Tasks to complete
a. Rewrite the stretch of the post on random projection information splits from "2/ A further" through "need deep learning?", putting "content-addressable memory" in place of "associative memory".
b. Pick up the post on splitting data into orthogonal random projection paths after its last sentence and write the next part.

Supplied passage
::::::

One thing I noticed experimenting with associative memory is splitting the data into 2 information orthogonal paths improved the results a lot.
Therefore why not split it into multiple orthogonal paths using say random projection sub-sampling followed by restoration to the full dimensional space.
Where does that get you?
It gets you a large number of large null space views of the original data that have low sensitivity to noise and are simpler for non-linear functions like neurons to operated on.
Recombining the outputs after processing in some non-linear ways - disagreements cancel out by averaging, agreements reinforce.
Benefits:
- Reduction in noise
- Neurons not subject to the full chaos of the input
- Disagreements cancel out
- Agreements reinforce
You have 2 re-expansion options from the random projection sub-samples (to the full dimensional space.)
1/ The inverse random projection which keeps local geometry intact. That is very suitable for neural networks.
2/ A further “foreign” random projection re-expansion to a random feature space. This is very useful for associative memory.
https://archive.org/details/foreign-random-re-expansion-as-latent-field-synthesis
https://archive.org/details/random-projection-information-splits-for-reduced-sensitivity-nonlinear-processing
https://archive.org/details/stacked-random-projection-reconstruction-layers-for-neural-networks
https://archive.org/details/random-projection-linear-information-splitting
https://archive.org/details/stacked-random-projection-reconstruction-layers-for-neural-networks
https://archive.org/details/amvector-split-total
If you take associative memory far enough do you need deep learning?
It sounds implausible, however it seems there are improvements after improvements that you can make.
It also fits in with 1000 brains. Why ensemble 1000 brains unless you feed each one with an information split (which gives noise and complexity reduction) and then ensemble the responses to get disagreement cancellation and agreement reinforcement?

::::::

Collected material
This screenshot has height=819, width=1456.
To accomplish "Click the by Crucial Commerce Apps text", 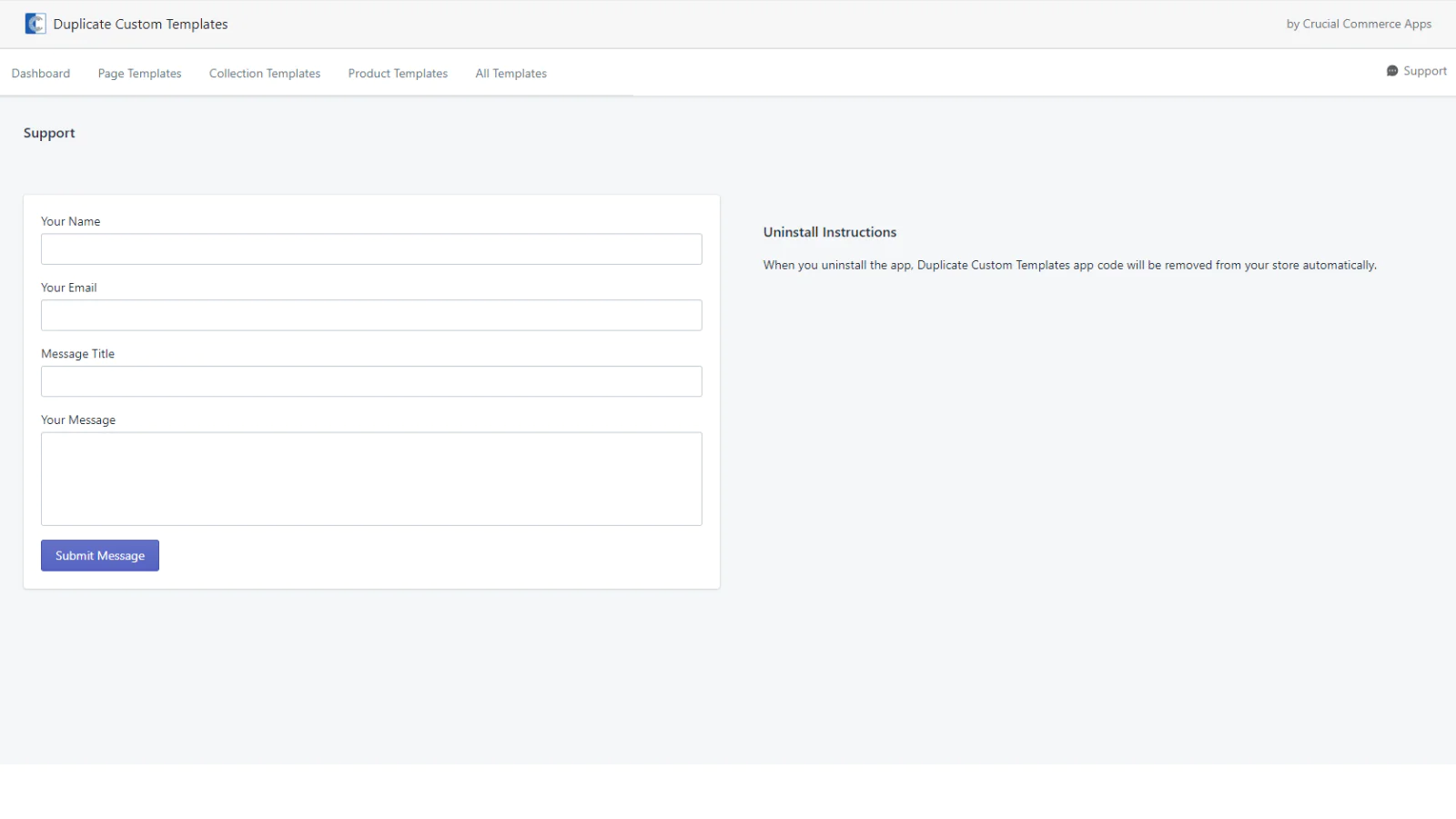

::::::

Numbered answers
a.
2/ A further “foreign” random projection re-expansion to a random feature space. This is very useful for content-addressable memory.
https://archive.org/details/foreign-random-re-expansion-as-latent-field-synthesis
https://archive.org/details/random-projection-information-splits-for-reduced-sensitivity-nonlinear-processing
https://archive.org/details/stacked-random-projection-reconstruction-layers-for-neural-networks
https://archive.org/details/random-projection-linear-information-splitting
https://archive.org/details/stacked-random-projection-reconstruction-layers-for-neural-networks
https://archive.org/details/amvector-split-total
If you take content-addressable memory far enough do you need deep learning?

b.
The chatGPT version of what I said is:
" “Distributed geometric factorization of reality” might be a useful way to think about intelligence systems.
Instead of one giant model learning one monolithic representation, you split information across many partially independent representational systems:
- different projections,
- different coordinate systems,
- different locality structures,
- different temporal windows,
- different sparsity patterns.
Each subsystem sees a reduced-complexity view of the world and develops its own associative structure. The overall system then recombines these views through agreement reinforcement and disagreement cancellation.
This potentially explains why ensemble-style cognition keeps reappearing:
- cortical columns,
- population coding,
- mixture-of-experts,
- random projection ensembles,
- sparse distributed representations,
- even attention heads.
The goal is not redundancy for its own sake, but distributed factorization of complex geometry into simpler overlapping subspaces.
In that framing, “intelligence” may emerge less from ever-deeper monolithic hierarchies and more from large populations of weak geometric observers whose interference patterns reconstruct stable structure collectively."